New report says eight of nation's least affordable cities are in Southern California
New report says eight of nation's least affordable cities are in Southern California 02:55

Though it's no secret that the Golden State is one of the priciest places to live in the United States, a new report shows that eight of the nation's twenty "least affordable cities" are found in Southern California. 

RealtyHop's Housing Affordability Index shows what the average American would need to earn to afford a home in their respective city as well as how much they would have to pay to maintain that ownership. California leads the way with three cities ranked in the top five. 

Los Angeles tops the list because of it's average listing price ($1.1 million) and the share of the area's average income ($78,671) that would need to be spent on home ownership (99.33%).
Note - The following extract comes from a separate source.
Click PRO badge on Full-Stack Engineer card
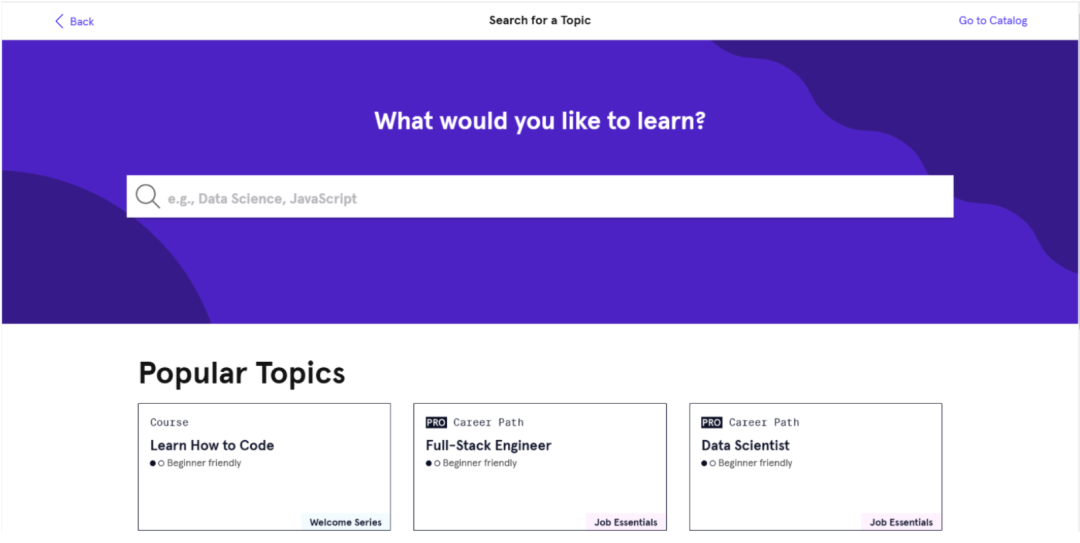1080x543 pixels. pyautogui.click(x=436, y=423)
The report estimates that the monthly cost of mortgage and tax payments would be a whopping $6,512.26. 

RealtyHop's housing Affordability Index which shows the five least affordable cities and the five most affordable cities in America.  RealtyHop

Behind the City of Angels are Irvine at No.3, which also touts the nation's most expensive median listing price at $1.475 million, and Long Beach at No. 5. 

Surprisingly on the list and sitting at No. 19 is the once very affordable Riverside, where the average listing price of $631,000 would require more than 52% of the $86,104 average household income to maintain. 
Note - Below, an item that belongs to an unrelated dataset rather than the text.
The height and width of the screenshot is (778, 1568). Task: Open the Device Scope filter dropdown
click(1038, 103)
An unexpected boom in interest in the Inland Empire, paired with interest rates hovering around 7% have made the area one of Southern California's priciest places to live, a distinct change from the past. 

"it's just too expensive," said Jacqueline Ortega, who just bought a home in Riverside. "You pay your mortgage and by the end of the week or month, you're left with so much you can't go out on vacation, you can't do much. You just work to pay."

RealtyHop's index echoes that sentiment, reporting that the average monthly cost for homeownership would be just under $3,800. 

UCLA Professor Stuart Gabriel, with the school's Ziman Center for Real Estate, says that Southern California is so pricey for a slew of reasons, including the very desirable coastal land. 

"We as Californians should expect that people looking for affordable housing are going to migrate to other parts of the country," Gabriel said. 

He says that there isn't currently much on the market because of the current interest rates, but that may soon change. 

"We expect to see more housing brought into more affordable parts of California, like the Central Valley and the Inland Empire," Gabriel said. 

Also on the list, are Anaheim (No. 7), San Diego (No. 8), Santa Ana (No. 12) and Chula Vista (No. 14).